PROBLEM DETAILS — Everything in the listing that follows should be reproduced exactly except the pictures.
====
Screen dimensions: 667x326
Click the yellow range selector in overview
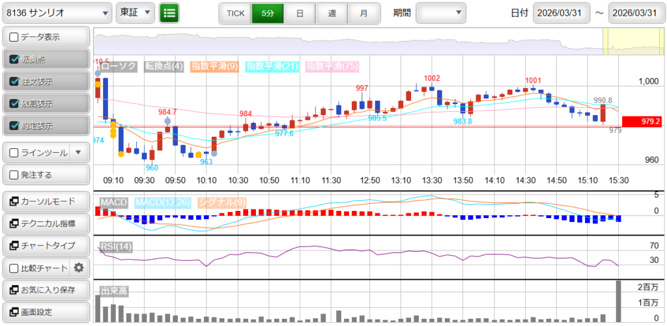[623, 42]
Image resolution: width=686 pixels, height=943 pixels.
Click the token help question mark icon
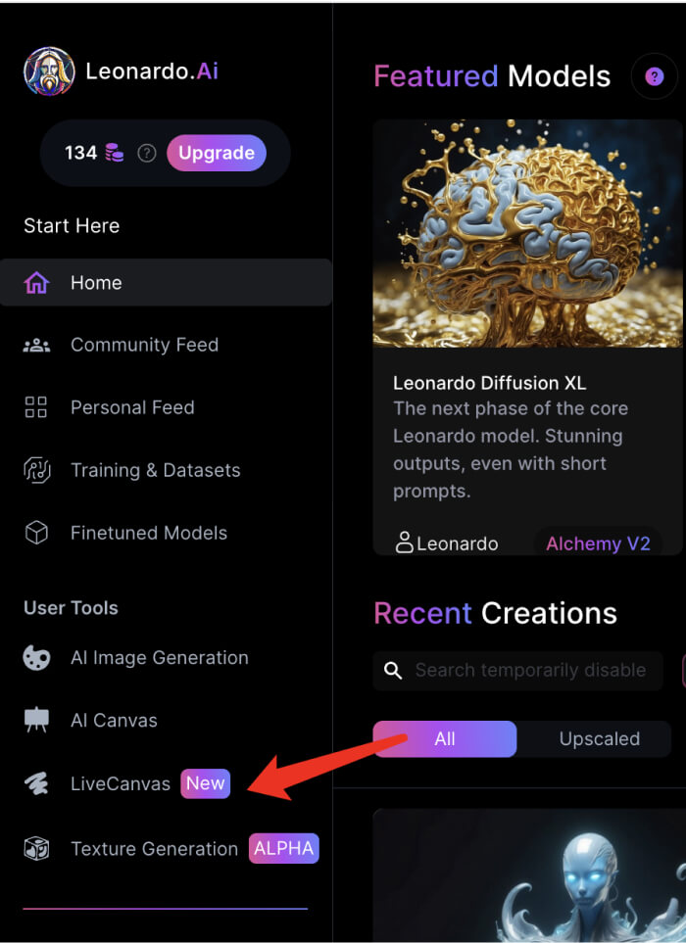(x=147, y=153)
====
RESPONSE —
Screen dimensions: 667x326
Click the yellow range selector in overview
[623, 42]
Image resolution: width=686 pixels, height=943 pixels.
Click the token help question mark icon
(x=147, y=153)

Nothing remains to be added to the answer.